_Prompt:_ Leaving all pictures out, output exactly and only the line containing "Given: Switch to the Documents tab" and the lines that follow it to the end of the material below.

******

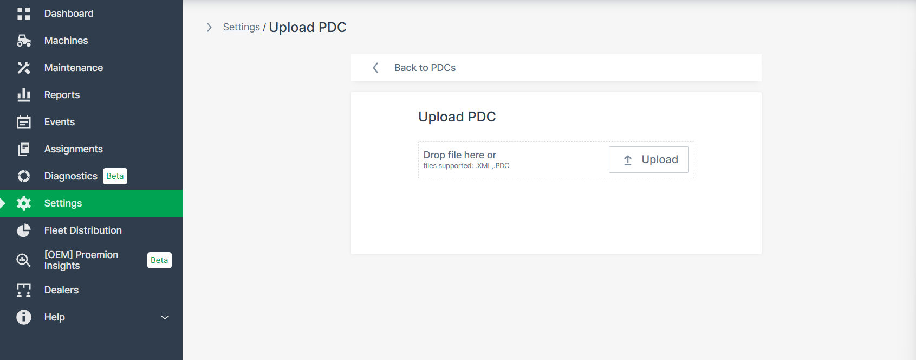The image size is (916, 360).
Task: Click the back arrow chevron
Action: [375, 68]
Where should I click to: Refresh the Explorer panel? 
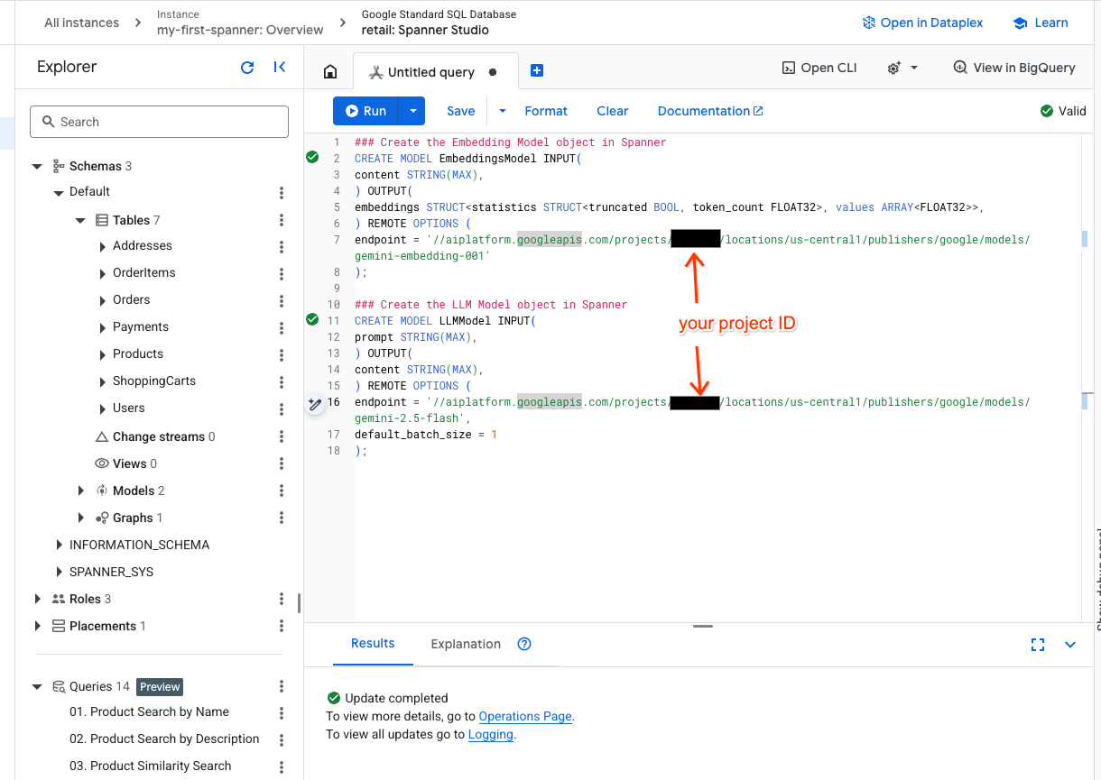247,68
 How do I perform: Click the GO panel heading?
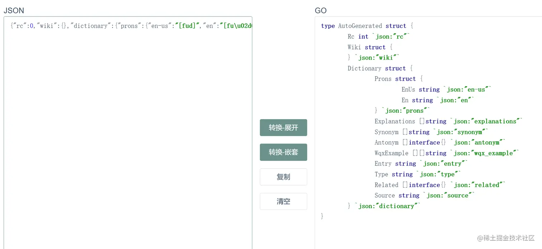pos(320,10)
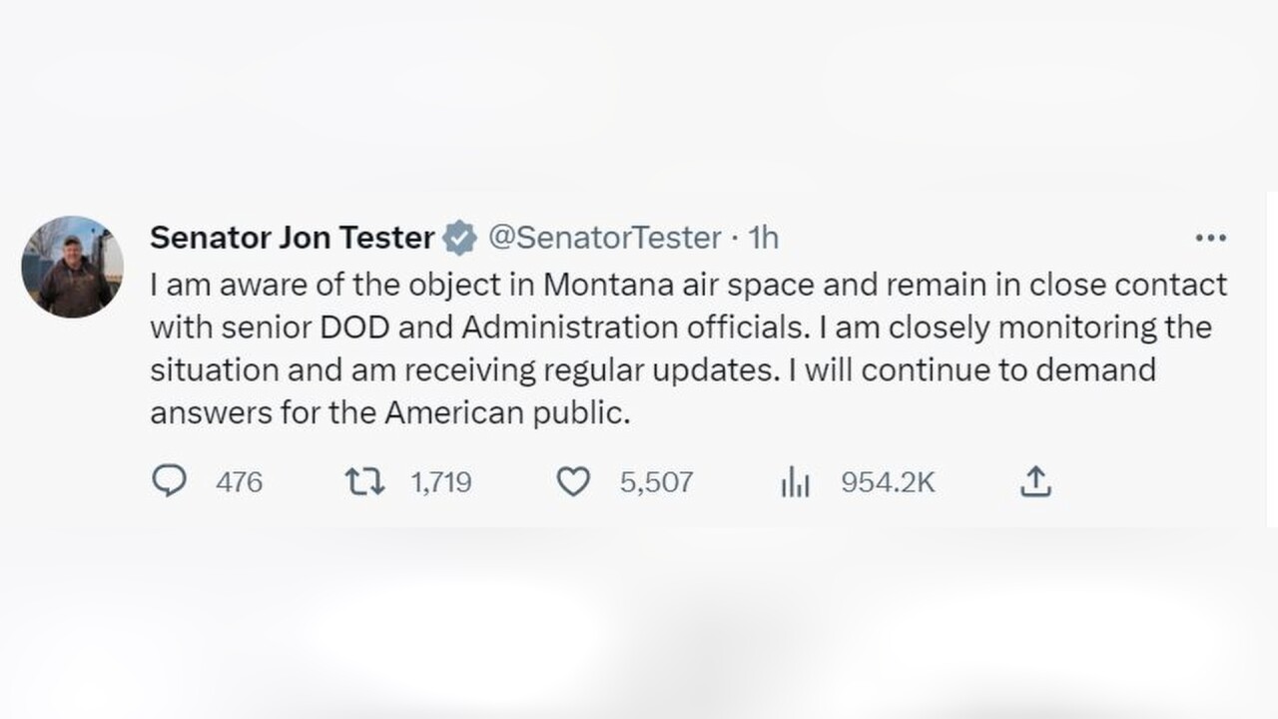
Task: Click the 954.2K views counter
Action: [x=887, y=482]
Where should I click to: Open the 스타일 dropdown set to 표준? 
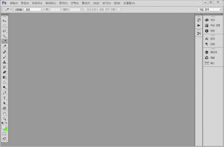tap(33, 10)
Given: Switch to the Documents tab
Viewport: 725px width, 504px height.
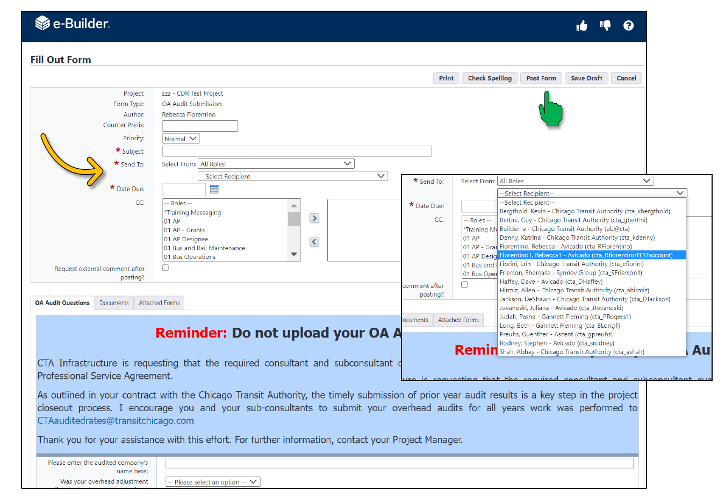Looking at the screenshot, I should [114, 303].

******

_Reply to the exercise:_
Given: Switch to the Documents tab
Viewport: 725px width, 504px height.
Looking at the screenshot, I should [114, 303].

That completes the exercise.